Pauline Collet et Pascale Noé Adam se sont rencontrées en 2017 avec que la première auditionne devant la seconde pour la création de Roulez Jeunesse de Luc Tartar. Les deux femmes et artistes ont un « flash artistique » l’une pour l’autre : « Avec ma sœur (Nathalie Noé Adam, ndlr), on l’a vu arrivée et on s’est dit qu’elle était géniale. Depuis, on se croise, et on se recroise, on va voir le travail de l’une et de l’autre, une amitié est née ».

Aujourd’hui, duo complice de cette création, l’association des patronymes que sont Collet & Noé Adam s’entend comme une évidence face à ce spectacle impliquant deux figures iconiques des mythologies antique et moderne : Norma Jeane Baker, Marilyn Monroe à l’écran, et Hélène de Troie, fille de Zeus et de Léda. Séduite par le texte Norma Jeane Baker de Troie d’Anne Carson, Pascale Noé Adam se met en tête de monter la pièce et surtout d’y tenir le rôle-titre. Elle demande à Pauline Collet de l’accompagner et de la mettre en scène. « Pour moi il n’y avait que Pauline qui pouvait me mettre en scène. Il faut un rapport de confiance immense entre metteuse en scène et comédienne. Une personne qui sait faire de la direction d’acteur, ce qui ne court pas les rues », explique la comédienne. La metteuse en scène réplique : « Elle m’a approchée il y a un an avec ce texte particulier. Un challenge que j’avais envie de relever avec elle ».

Autrice et professeure de grec ancien, Anne Carson établit dans Norma Jean Baker de Troie, un parallèle entre Hélène de Troie et Marilyn Monroe. En s’appuyant sur la tragédie d’Euripide, où Pâris enlève un nuage à l’apparence d’Hélène, tandis que la vraie Hélène est cachée en Égypte, l’autrice joue avec les mythes, revisitant l’histoire d’Hélène au travers de l’univers d’Hollywood. Proche de la poésie brute, Anne Carson interroge la guerre, ses illusions, et la place des femmes. « Il s’agit de savoir à quel moment tu choisis de devenir guerrière ou d’être victime, et c’est à toi de maîtriser l’axe de la caméra, si tu es devant ou derrière et dans quelle direction tu vas », expliquent les deux artistes. Plus brièvement, le texte parle de la chute d’un système, « quelque chose qui ne peut plus tenir debout », comme le souligne encore Pauline Collet. Norma Jean Baker de Troie, c’est l’histoire de toutes les femmes, mais aussi de tous les hommes, finissent-elles par dire. « C’est l’histoire d’un système dont les hommes, comme les femmes sont victimes. »

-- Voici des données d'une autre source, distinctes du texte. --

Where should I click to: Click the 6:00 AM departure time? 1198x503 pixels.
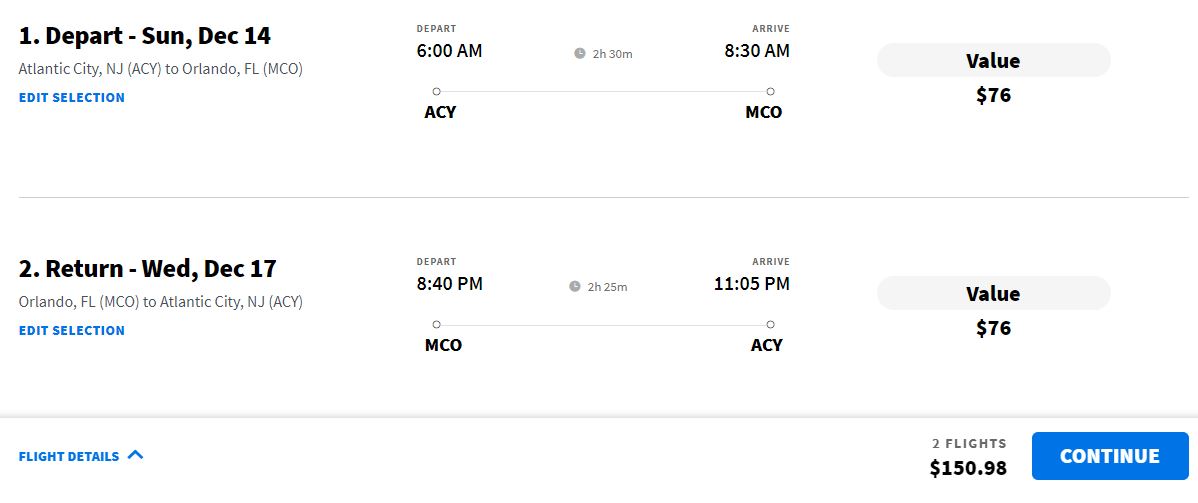click(449, 51)
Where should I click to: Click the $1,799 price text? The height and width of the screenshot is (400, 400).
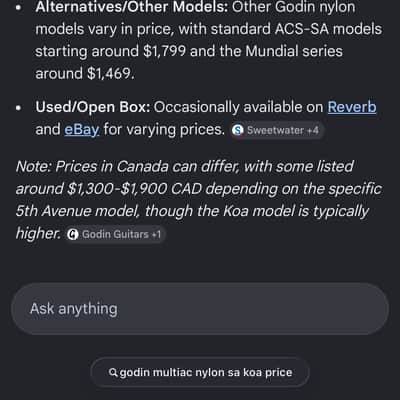pyautogui.click(x=164, y=51)

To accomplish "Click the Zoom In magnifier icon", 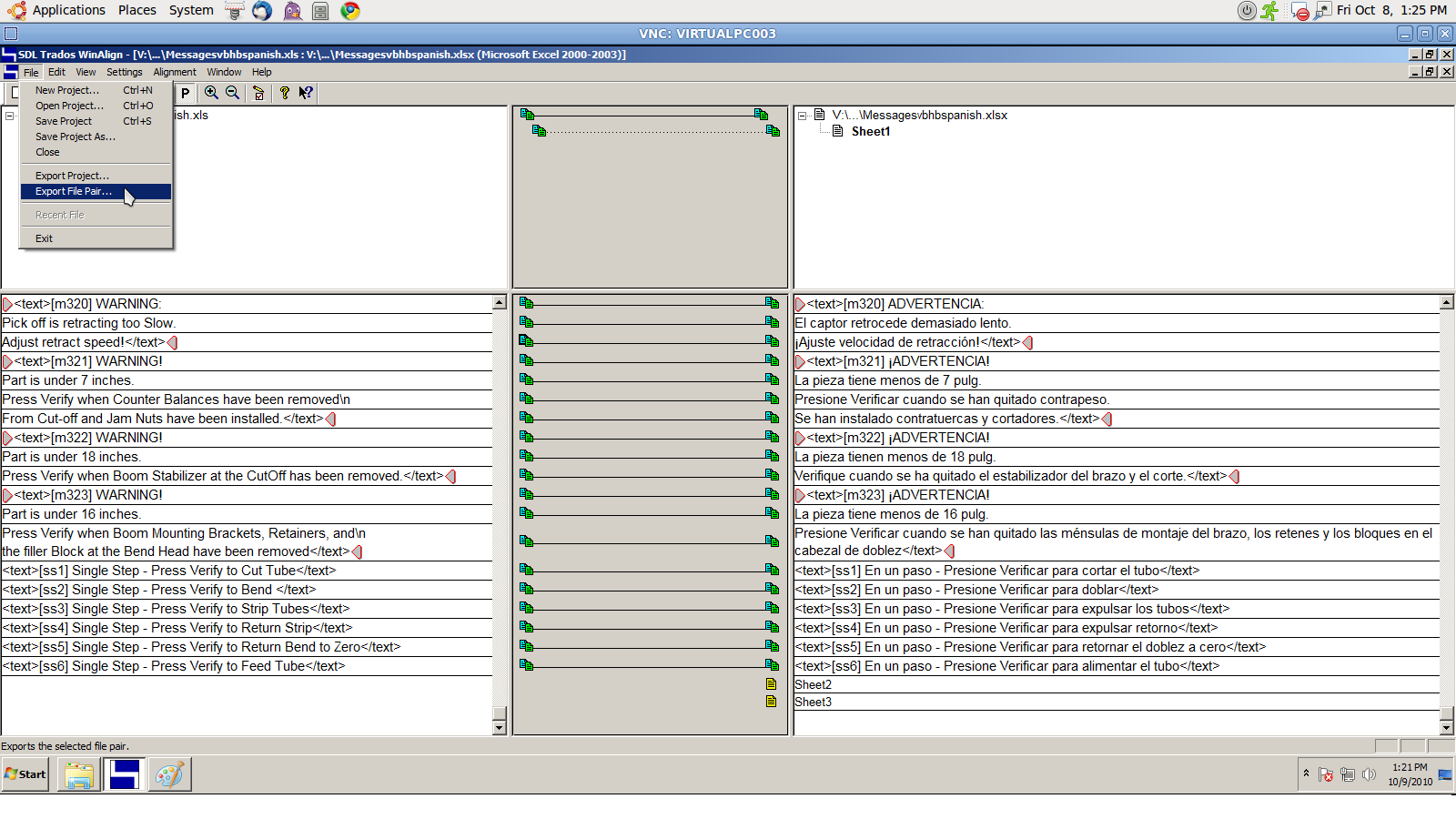I will 211,93.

Alors, depuis le premier jour de travail sur cette création, elles entretiennent une relation duale. Chacune d’elle, comédienne et metteuse en scène, ont à l’esprit une méthode loin des diktats du théâtre d’avant. « Il y a beaucoup de bienveillance dans notre relation artistique », lance Collet. Et Noé Adam de répondre, « au début de ma carrière, j’ai souffert avec des metteurs en scène qui pense que c’est en brisant un comédien qu’on arrive à le faire exulter », et Collet qui ajoute, « on peut être exigeant, précis et avoir une attitude positive », et Noé Adam de la rejoindre, « On travaille très en confiance, ce qui ne veut pas dire que Pauline me laisse respirer. Mais ce travail ne se fait pas dans la douleur ».

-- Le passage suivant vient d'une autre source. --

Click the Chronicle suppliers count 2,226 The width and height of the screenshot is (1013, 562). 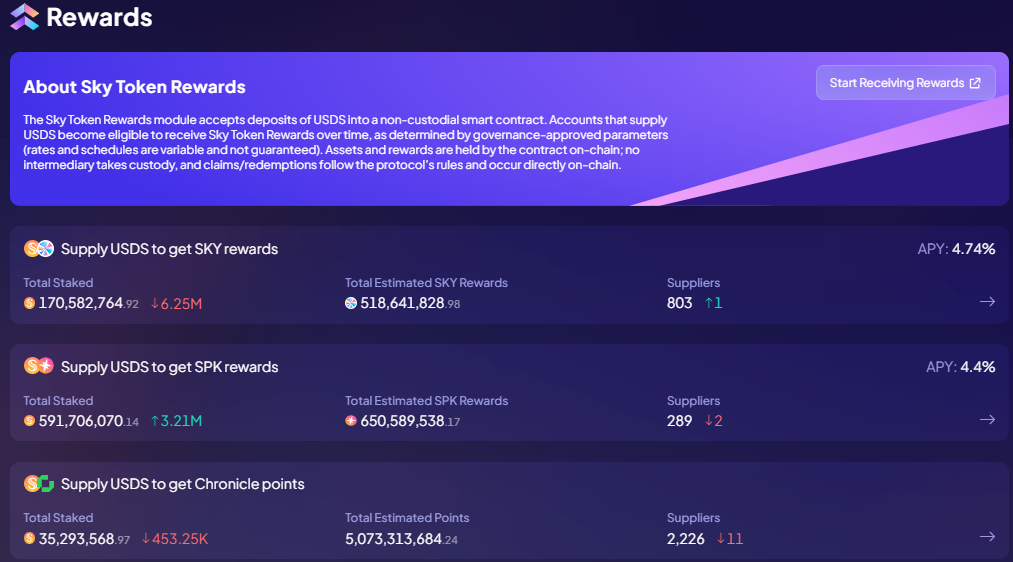click(686, 539)
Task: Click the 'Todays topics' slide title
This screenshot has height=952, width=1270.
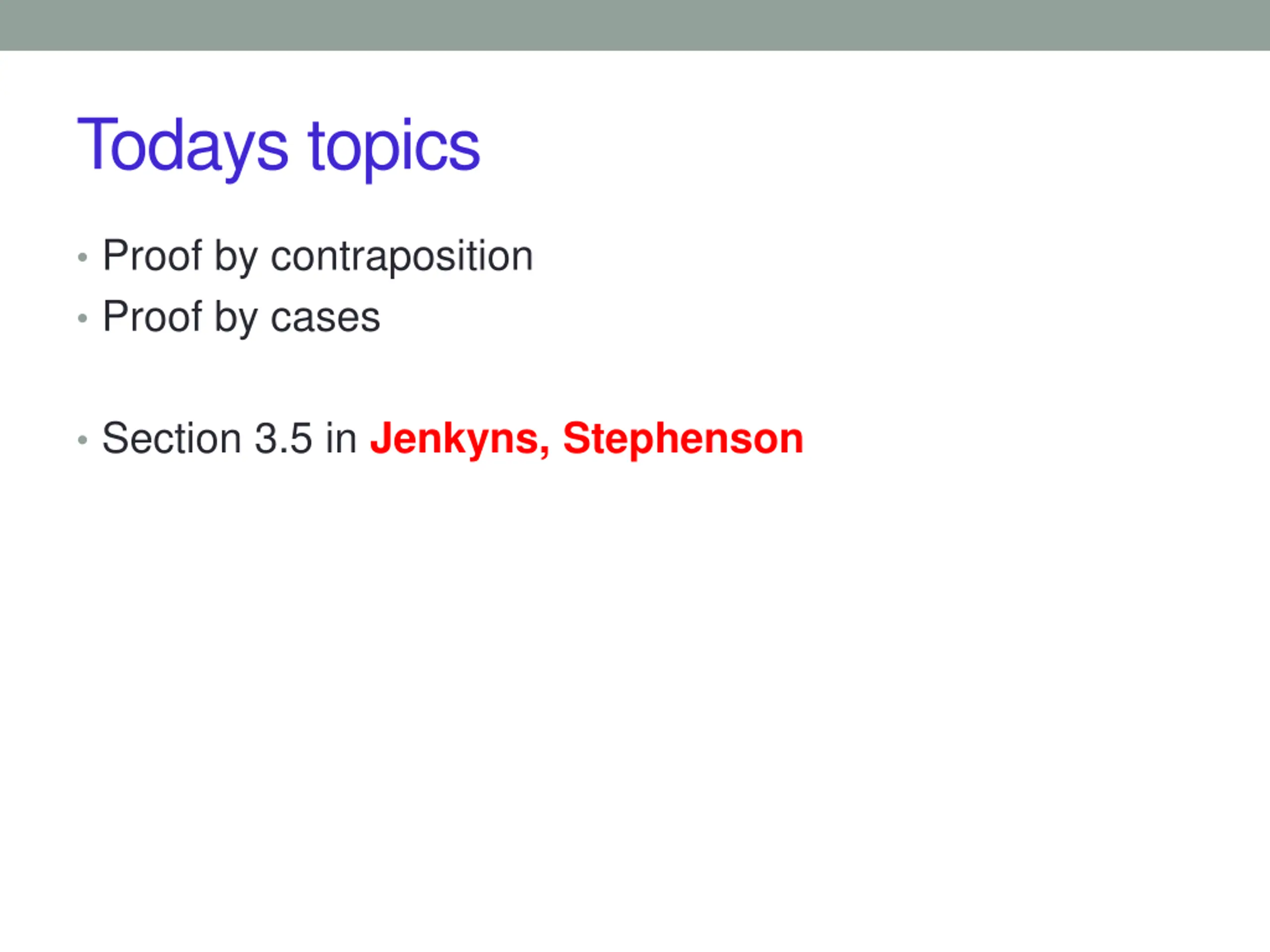Action: [278, 148]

Et puis, le texte n’a jamais été monté, formellement, semble-t-il, « si ce n’est une version de Katie Mitchell sous forme de performance et une lecture dans le sud de la France à Marseille… » Elles sont, en tout cas, les premières, d’ici à Paris, à monter ce texte étonnant et singulier. Facteur d’autant plus motivant que Pascale Noé Adam était longtemps loin de la scène, et dans quel rôle s’il vous plaît. Pauline Collet ajoute aussi une nouvelle aventure à sa carte de visite luxembourgeoise, elle qui occupe cette saison de nombreuses scènes dans le pays.

Pascal Noé Adam voulait, enfin, trouver un rôle qui l’anime profondément, un rôle qu’elle trouve aussi dans sa dualité de personnages, comme un fameux hasard objectif. « J’ai 44 ans et une petite carrière d’artiste derrière moi. Pourtant, quand je revois mon parcours, je me dis que je n’ai jamais eu des ‘beaux’ rôle à jouer. En tant que femme, ces rôles sont rares, et c’est souvent l’acteur qui brille. Aujourd’hui, la balance s’équilibre avec de plus en plus de textes d’autrices montés. Et c’est aussi la volonté ici : trouver un rôle de femme et faire entendre des femmes ».

Passées par la Kulturfabrik à Esch-sur-Alzette, Neimënster à Luxembourg, l’Espace Bernard Marie Koltès de Metz, jusqu’au Gewerkschaftsraum de Dudelange, elles présenteront enfin, après une année de création, leur Norma Jeane Baker de Troie à elles, avec à l’esprit, l’idée d’une pièce où deux femmes idolâtrées règnent en maîtresses d’elles-mêmes et du monde dans lequel elles vivent… Un peu comme elles deux, l’une au plateau, l’autre derrière le mur invisible, unies à l’ouvrage d’une pièce non pas « féministe » mais « de femmes ».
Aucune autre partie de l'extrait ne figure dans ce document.